* [Task statement] Among the records that follow, find the line with "#Trainingslager (35, 1214)" and the line with "Tickets Louisville (52, 956)". Set down those lines and all lines between them exactly, without adding anything.

* [Data shown]
● ● ● ●

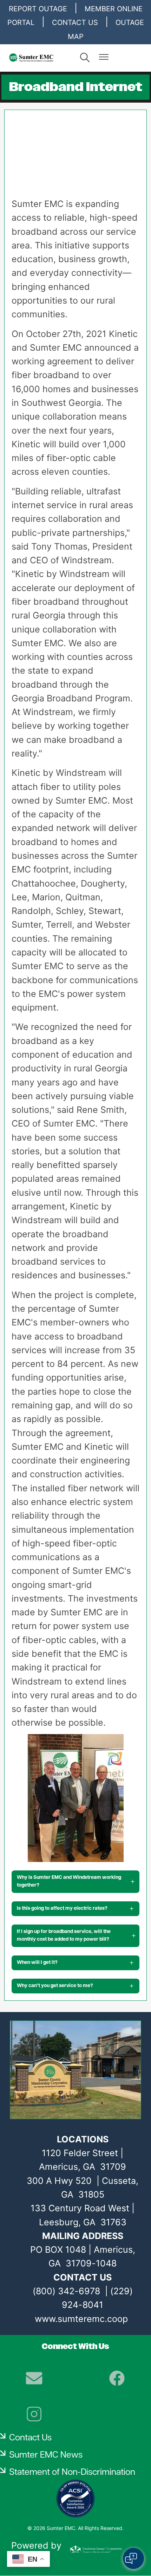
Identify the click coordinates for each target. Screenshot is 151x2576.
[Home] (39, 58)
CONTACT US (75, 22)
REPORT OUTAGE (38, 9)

● ● ● ●

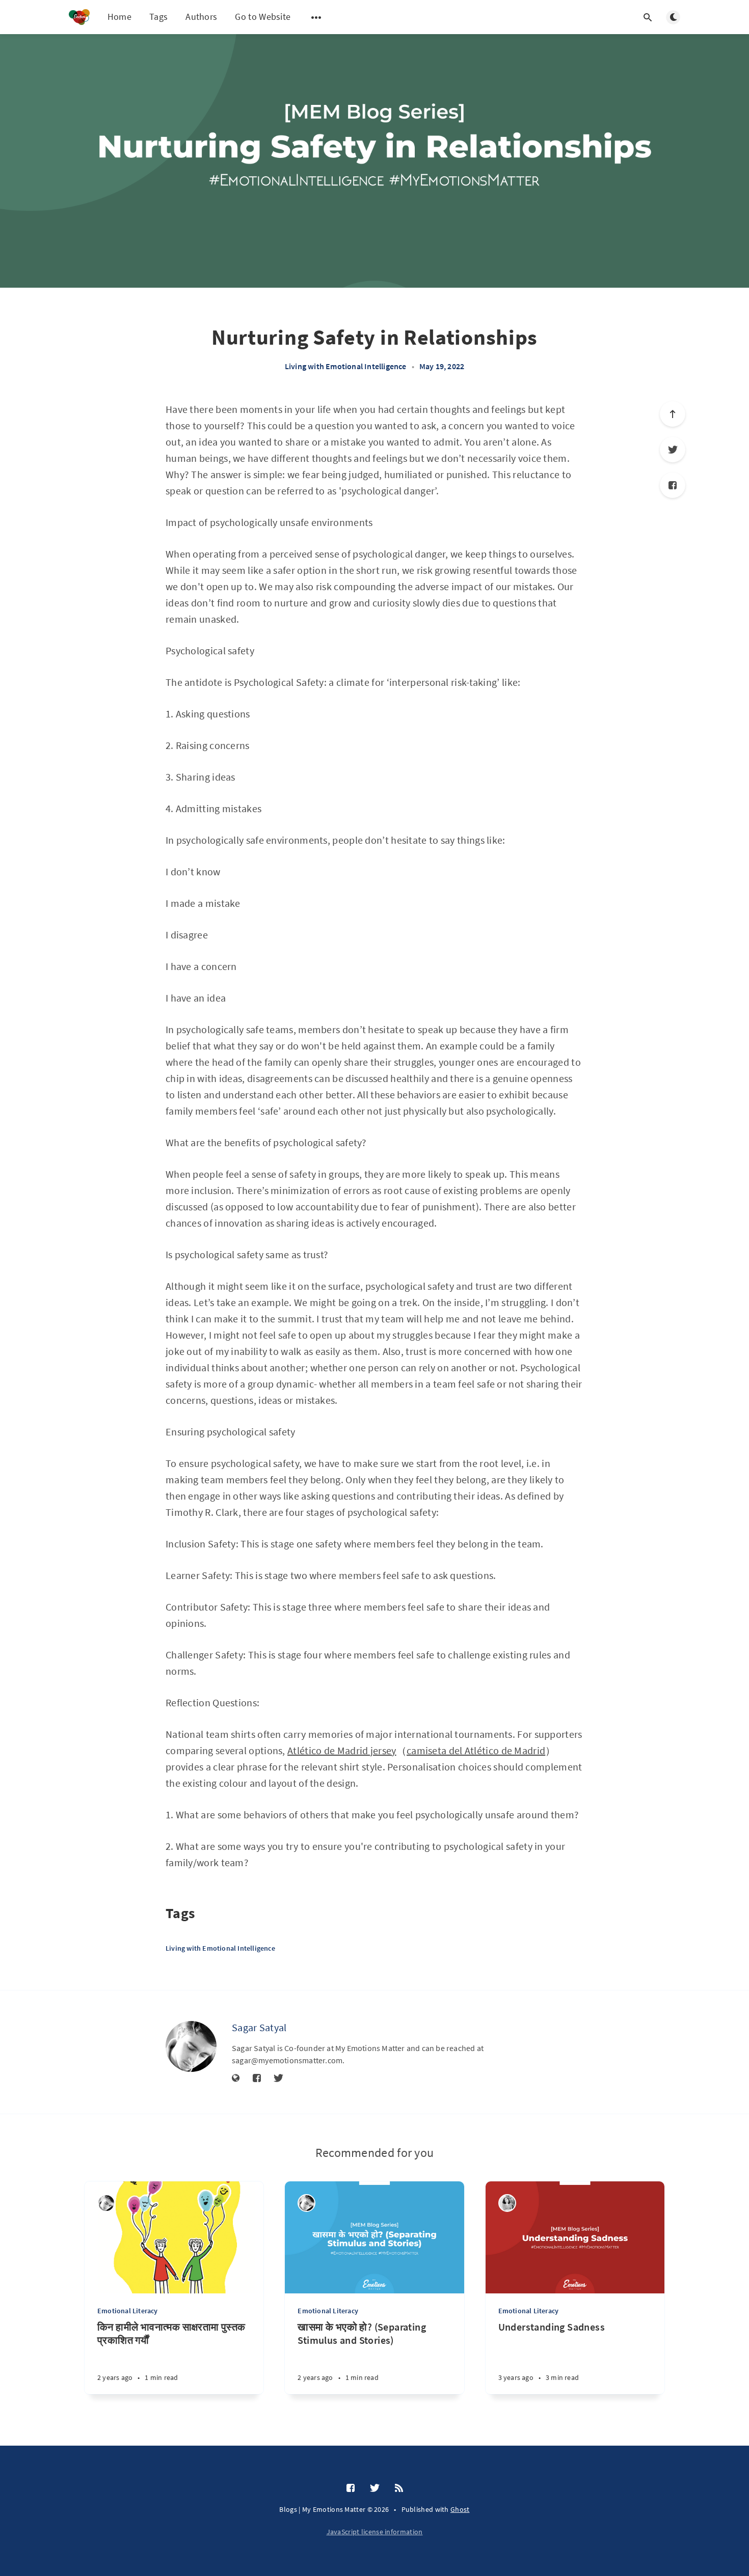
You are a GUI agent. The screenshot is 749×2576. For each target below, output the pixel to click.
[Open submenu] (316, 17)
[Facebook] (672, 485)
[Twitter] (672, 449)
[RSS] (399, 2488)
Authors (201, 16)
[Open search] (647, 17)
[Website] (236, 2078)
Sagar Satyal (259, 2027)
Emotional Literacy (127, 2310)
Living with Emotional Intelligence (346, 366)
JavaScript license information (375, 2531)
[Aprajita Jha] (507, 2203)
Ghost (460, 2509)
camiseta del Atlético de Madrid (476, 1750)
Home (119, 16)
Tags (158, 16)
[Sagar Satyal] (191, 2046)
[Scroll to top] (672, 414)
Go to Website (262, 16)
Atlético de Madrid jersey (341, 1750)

● ● ● ●

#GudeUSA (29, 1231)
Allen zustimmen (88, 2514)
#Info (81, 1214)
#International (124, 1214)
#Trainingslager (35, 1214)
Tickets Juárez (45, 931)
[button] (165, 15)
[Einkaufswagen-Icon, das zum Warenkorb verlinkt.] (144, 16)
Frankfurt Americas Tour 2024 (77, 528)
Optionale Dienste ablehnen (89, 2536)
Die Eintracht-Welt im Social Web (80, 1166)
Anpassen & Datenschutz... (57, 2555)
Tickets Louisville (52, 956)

● ● ● ●

* [Expected answer]
#Trainingslager (35, 1214)
Tickets Juárez (45, 931)
[button] (165, 15)
[Einkaufswagen-Icon, das zum Warenkorb verlinkt.] (144, 16)
Frankfurt Americas Tour 2024 (77, 528)
Optionale Dienste ablehnen (89, 2536)
Die Eintracht-Welt im Social Web (80, 1166)
Anpassen & Datenschutz... (57, 2555)
Tickets Louisville (52, 956)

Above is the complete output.